What you are asked to do.
The lines you return must be all those in the data that hold the string "will".

++++ Data under study ++++

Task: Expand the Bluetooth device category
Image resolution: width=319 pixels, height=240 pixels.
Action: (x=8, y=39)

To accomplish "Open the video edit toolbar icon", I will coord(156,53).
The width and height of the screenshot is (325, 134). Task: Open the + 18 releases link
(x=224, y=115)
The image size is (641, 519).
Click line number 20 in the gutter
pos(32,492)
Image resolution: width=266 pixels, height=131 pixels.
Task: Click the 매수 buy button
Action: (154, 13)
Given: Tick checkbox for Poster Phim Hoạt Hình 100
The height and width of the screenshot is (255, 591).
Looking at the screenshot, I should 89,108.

++++
++++ Data under study ++++

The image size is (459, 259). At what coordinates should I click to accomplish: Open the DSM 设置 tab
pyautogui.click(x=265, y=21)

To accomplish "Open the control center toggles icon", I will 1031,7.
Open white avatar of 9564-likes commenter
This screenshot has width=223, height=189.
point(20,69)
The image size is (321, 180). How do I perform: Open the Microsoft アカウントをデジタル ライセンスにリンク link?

++++
++++ Data under study ++++

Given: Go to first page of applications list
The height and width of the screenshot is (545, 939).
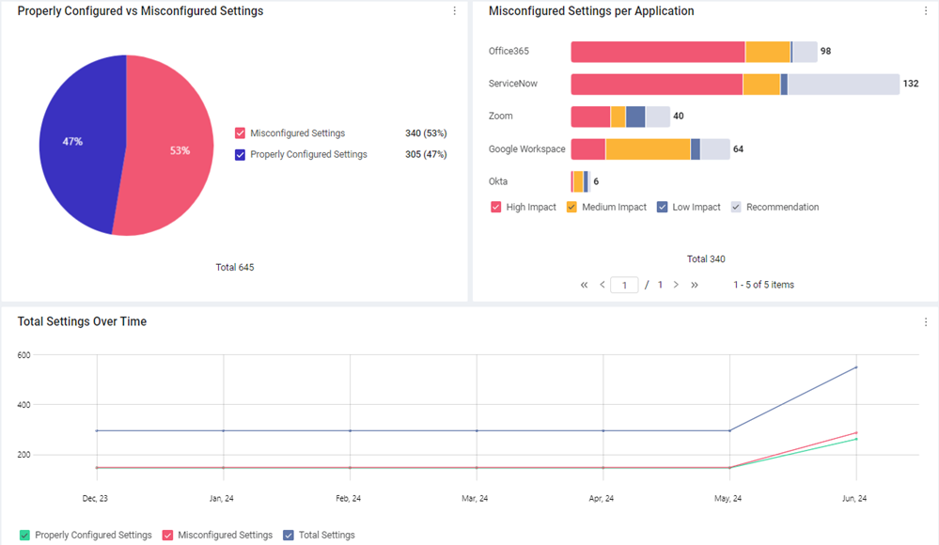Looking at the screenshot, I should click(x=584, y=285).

++++

Task answer.
To accomplish "Open the video edit toolbar icon", I will coord(156,53).
To accomplish "Open the control center toggles icon", I will 1031,7.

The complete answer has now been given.